Is this type of production economically feasible? How does your cost of goods compare with those for mass-produced biologics?

It really is a completely different business model than mass-produced biologics, and until a few years ago, it was not economically feasible. Today, by using our proprietary processes including the use of baculovirus and insect cell cultures, we have rapid turnaround time for the product, and "time is money." Moreover, the availability of affordable disposable materials and equipment has helped to make this new approach to medicine practical and affordable.

How will personalized medicine affect patient care?

We have found that there is great variability within one type of cancer: there are many types of breast cancer, colon cancer, etc. This is because there is variability in the types of mutations leading to cancer; we need personalized therapy to address the specific tumor. It used to take too long to sequence the DNA and generate the protein. It was too expensive and time consuming.

We have completed over 300 lots for our Phase 3 trial; we have an impressive data base before going commercial. That's rare for the biotech industry, which often has only 5–10 lots at commercial scale when they apply for a license, because each lot is so expensive.

This means we're sitting on 300+ cell culture runs, purification runs, and aseptic fills. If you look at final product testing, which requires 10–20 tests, and multiply that by 300, there is a huge amount of quality control testing data available.

How long do you think you will get approval?

Assuming positive data from our ongoing registration trial, we anticipate approval in early 2009.

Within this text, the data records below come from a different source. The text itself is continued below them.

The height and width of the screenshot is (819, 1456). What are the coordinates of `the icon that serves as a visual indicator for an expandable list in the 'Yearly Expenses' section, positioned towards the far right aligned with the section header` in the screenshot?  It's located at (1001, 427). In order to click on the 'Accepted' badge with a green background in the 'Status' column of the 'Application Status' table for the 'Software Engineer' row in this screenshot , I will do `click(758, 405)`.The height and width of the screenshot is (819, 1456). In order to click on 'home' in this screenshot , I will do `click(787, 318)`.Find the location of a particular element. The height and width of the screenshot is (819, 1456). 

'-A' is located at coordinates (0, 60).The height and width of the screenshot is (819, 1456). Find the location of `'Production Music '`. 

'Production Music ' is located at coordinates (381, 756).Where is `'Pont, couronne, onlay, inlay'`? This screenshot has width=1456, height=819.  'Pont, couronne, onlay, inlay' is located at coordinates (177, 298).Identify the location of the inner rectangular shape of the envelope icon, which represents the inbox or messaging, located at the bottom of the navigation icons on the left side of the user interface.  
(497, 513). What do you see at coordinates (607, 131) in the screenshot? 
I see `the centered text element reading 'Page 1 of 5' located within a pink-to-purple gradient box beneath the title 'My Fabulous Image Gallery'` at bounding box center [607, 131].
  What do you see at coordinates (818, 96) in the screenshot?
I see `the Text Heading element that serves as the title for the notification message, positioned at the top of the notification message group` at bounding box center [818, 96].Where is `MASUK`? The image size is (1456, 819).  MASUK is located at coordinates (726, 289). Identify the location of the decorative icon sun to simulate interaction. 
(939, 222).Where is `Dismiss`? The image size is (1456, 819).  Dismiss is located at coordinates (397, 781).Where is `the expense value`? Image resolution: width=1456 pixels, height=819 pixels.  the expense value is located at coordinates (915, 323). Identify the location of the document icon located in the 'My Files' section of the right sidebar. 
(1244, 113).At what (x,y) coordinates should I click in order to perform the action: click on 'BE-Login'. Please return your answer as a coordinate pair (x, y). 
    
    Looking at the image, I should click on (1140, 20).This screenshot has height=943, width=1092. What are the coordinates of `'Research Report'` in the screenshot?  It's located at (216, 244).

Is it challenging to get approval (of product or process) because your clinical trial patient numbers are so small per lot?

We have a process that is shown to be reproducible for the wide variety of patient tumors we receive. Our historical data should demonstrate a very robust and licensable product. The clinical data will speak for itself; a safe and effective product should get rapid approval. Once approved, we anticipate rapid market penetration.

How long do you think personalized medicine will become a routine, or even a central part of production and a business model in the industry?

The use of personalized treatments is already occurring and the use of personalized products is in its infancy, but I expect in 10 years we will see this as a significant sector of the biotech industry.